Task to complete:
State, as a number alone, how many lines of the data contain the string "dimensions".

(Stored items)

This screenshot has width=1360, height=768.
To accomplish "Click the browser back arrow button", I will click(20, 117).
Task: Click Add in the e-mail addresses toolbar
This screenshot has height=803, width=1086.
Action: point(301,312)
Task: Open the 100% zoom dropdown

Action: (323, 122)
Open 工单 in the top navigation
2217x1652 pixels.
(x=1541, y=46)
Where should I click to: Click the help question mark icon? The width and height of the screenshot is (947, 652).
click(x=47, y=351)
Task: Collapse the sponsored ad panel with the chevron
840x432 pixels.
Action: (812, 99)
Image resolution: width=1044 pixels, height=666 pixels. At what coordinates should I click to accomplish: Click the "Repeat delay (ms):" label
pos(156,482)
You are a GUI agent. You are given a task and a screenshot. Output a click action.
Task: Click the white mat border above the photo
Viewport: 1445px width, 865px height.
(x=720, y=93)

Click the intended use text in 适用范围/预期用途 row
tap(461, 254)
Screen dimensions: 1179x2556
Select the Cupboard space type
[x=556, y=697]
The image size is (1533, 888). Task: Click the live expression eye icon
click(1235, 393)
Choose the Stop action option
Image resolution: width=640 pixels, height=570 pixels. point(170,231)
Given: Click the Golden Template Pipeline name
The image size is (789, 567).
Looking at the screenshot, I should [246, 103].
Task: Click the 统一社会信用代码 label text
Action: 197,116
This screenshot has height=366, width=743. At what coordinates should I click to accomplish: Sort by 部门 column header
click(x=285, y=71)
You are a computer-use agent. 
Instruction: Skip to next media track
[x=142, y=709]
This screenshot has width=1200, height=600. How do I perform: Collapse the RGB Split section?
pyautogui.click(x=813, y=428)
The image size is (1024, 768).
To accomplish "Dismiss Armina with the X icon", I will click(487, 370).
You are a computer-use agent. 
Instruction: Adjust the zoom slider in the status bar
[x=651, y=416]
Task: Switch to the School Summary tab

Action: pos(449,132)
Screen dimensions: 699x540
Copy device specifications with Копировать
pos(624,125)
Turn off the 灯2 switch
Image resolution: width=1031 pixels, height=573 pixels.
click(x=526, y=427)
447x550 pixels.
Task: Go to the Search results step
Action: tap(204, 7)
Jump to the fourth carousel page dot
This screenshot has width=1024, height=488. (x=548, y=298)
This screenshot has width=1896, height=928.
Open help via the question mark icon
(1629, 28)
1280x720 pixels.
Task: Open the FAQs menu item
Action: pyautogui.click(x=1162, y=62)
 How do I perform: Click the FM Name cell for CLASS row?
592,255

Task answer:
2